=== PAGE TEXT ===

# Homo Erectus - an artist?



## Brian G Turner (Oct 20, 2003)

Here's something very interesting - and extremely controversial - idea: that _Homo Erectus_ made stone carvings.

This is an important debate, because this takes the root of human consciousness by way of conceptual thought much further back than had previously been postulated.

And, of course, with the idea of _Homo Erectus_ making stone carvings, comes the possibility of spiritual belief.

A debate to watch out for:

http://news.bbc.co.uk/1/hi/sci/tech/3197402.stm

*Ancient carved 'faces' found*

A keen-eyed archaeologist claims to have found some of the oldest artwork ever - carved faces 200,000 years old. 

The human images were found in 2001 by Pietro Gaietto on an expedition through the Borzonasca district of Italy. 

He claims the rock has been sculpted into faces that look in opposite directions; one is bearded with what Gaietto calls an "expressive face".

If this is genuine, the artist would have been an extinct human species that died out about 150,000 years ago. 

*Cliff face* 

Local inhabitants say that prehistoric human faces are nothing new to the region and point to a rock cliff that they believe has been sculpted. They call it the Face of Borzone. 

In 2001, in a pile of rubble collected for use as building material, Pietro Gaietto, from the Museum of the Origins of Man, saw something unusual in one particular head-sized rock. 

"If I had not spotted it, it would have been covered in concrete and put into a wall," he told BBC News Online. 

Pietro Gaietto says it shows two heads, facing outwards and joined at the neck. One of the faces is bearded; the other is beardless. 

*Conceptual thought* 

"It has a very expressive face," he says. "The beardless face has two eyes, a mouth and a wide nose." 

He says close inspection of the rock reveals that it has been carved and knocked into shape. 

Gaietto believes the sculpture is 200,000 years old, and would have been used in rituals. 

He says it would have been made by an extinct species of human called _Homo erectus_, of which there is evidence in the region. 

*Older still* 

Gaietto's claims are controversial because hominids such as _Homo erectus_ are not thought to have been capable of the symbolic thought needed to create art. 

The earliest examples of human artwork that scientists feel confident to describe as such are all less than 100,000 years old.

=== DATA SEGMENT ===

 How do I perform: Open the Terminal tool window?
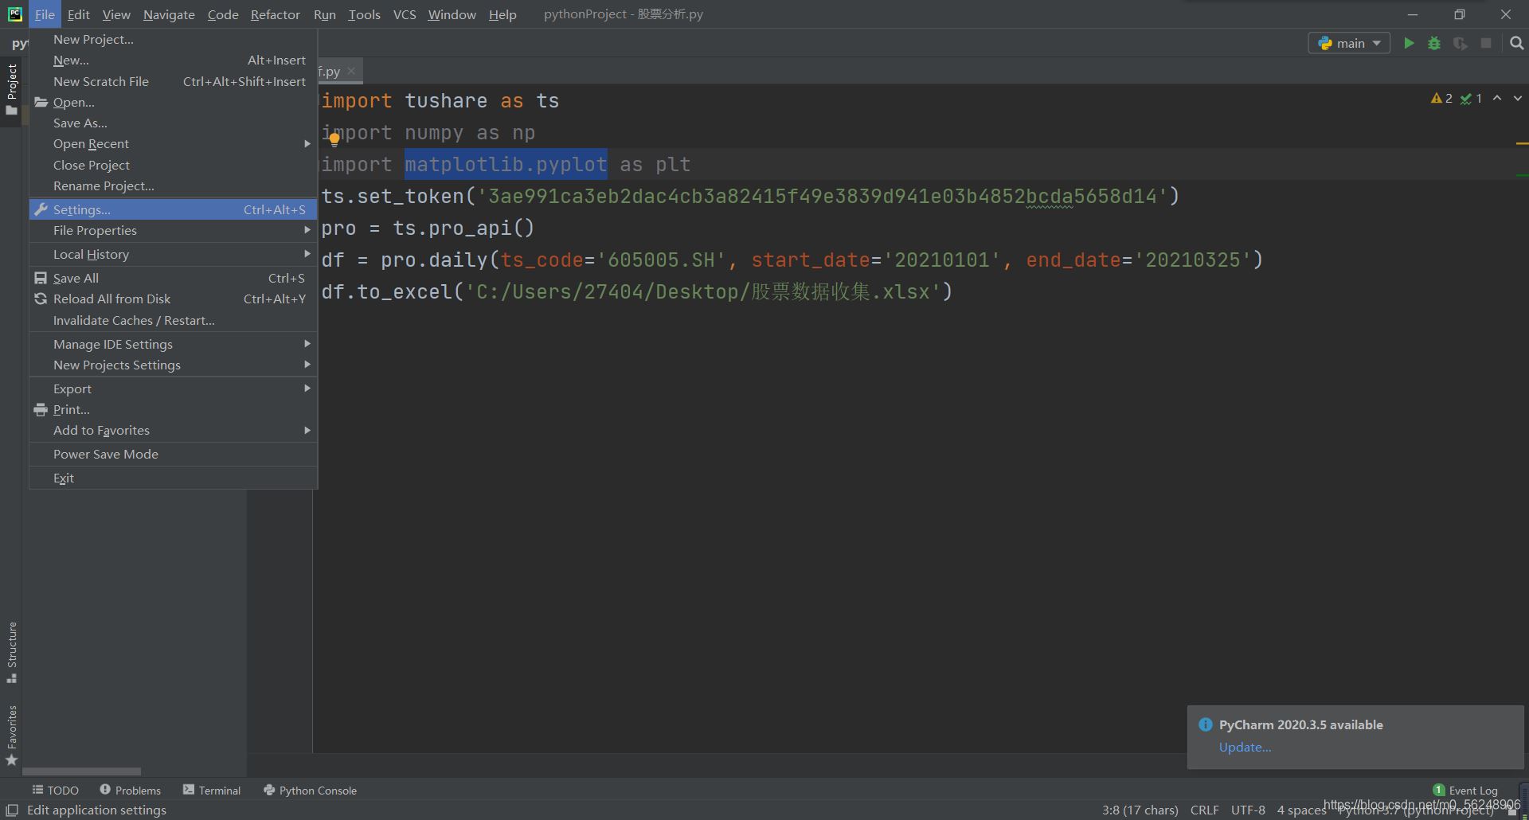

===

# WORK INSTRUCTIONS:
Condense the paragraph of the Homo erectus carving thread that begins "In 2001, in a pile of rubble" into one short sentence that keeps its main facts. Work from the thread text only, not from the data.

# THE ANSWER:
In 2001, Pietro Gaietto of the Museum of the Origins of Man noticed something unusual in a head-sized rock from a rubble pile gathered as building material.